*EXERCISE GOAL*.
Using the data below, tally the lines that include the string "לחתול". Only the number is wanted.

*Collected data*.
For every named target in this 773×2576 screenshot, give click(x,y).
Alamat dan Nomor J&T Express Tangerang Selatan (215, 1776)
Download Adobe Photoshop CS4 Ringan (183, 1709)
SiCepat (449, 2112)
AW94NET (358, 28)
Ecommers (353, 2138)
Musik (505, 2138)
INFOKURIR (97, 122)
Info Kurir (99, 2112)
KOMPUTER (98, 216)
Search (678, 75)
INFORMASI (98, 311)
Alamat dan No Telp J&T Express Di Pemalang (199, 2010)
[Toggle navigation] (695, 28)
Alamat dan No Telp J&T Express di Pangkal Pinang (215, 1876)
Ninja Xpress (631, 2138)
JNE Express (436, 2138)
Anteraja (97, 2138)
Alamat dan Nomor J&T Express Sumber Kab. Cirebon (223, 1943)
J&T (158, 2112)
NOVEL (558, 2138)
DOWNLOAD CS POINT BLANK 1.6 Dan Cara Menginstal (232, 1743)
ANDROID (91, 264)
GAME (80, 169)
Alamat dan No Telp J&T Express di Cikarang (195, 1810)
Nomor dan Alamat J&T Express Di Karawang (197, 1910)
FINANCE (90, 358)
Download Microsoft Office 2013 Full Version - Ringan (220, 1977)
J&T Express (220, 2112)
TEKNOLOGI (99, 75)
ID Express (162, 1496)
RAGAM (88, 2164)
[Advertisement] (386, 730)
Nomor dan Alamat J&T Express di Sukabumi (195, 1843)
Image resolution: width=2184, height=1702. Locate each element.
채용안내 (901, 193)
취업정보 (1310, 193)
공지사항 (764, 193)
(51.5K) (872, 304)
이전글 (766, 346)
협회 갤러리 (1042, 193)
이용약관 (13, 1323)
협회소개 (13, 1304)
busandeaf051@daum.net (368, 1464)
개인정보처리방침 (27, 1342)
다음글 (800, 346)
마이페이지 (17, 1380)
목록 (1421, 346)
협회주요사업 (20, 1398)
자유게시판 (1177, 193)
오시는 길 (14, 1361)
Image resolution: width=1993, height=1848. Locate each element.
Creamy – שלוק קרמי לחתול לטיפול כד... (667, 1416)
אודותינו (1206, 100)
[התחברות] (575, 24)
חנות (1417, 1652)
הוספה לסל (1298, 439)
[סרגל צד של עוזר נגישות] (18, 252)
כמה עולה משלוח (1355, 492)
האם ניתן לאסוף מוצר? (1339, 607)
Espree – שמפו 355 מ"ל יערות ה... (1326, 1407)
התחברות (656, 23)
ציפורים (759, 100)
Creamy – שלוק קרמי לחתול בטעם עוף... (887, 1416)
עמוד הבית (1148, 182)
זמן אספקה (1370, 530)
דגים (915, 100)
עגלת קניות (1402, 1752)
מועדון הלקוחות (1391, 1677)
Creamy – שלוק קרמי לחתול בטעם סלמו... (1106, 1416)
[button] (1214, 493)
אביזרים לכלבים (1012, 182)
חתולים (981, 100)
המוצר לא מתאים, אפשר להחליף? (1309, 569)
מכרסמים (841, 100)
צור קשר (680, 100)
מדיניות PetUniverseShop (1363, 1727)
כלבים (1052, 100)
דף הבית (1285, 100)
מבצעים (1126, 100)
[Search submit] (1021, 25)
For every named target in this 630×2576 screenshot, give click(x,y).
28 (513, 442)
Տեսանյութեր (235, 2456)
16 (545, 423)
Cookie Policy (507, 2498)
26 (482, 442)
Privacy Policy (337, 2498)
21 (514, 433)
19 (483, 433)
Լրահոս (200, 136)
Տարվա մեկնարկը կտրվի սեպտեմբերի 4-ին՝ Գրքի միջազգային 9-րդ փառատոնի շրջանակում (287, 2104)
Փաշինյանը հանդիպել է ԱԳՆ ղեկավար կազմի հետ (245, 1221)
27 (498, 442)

*REPLY TO THE EXERCISE*.
3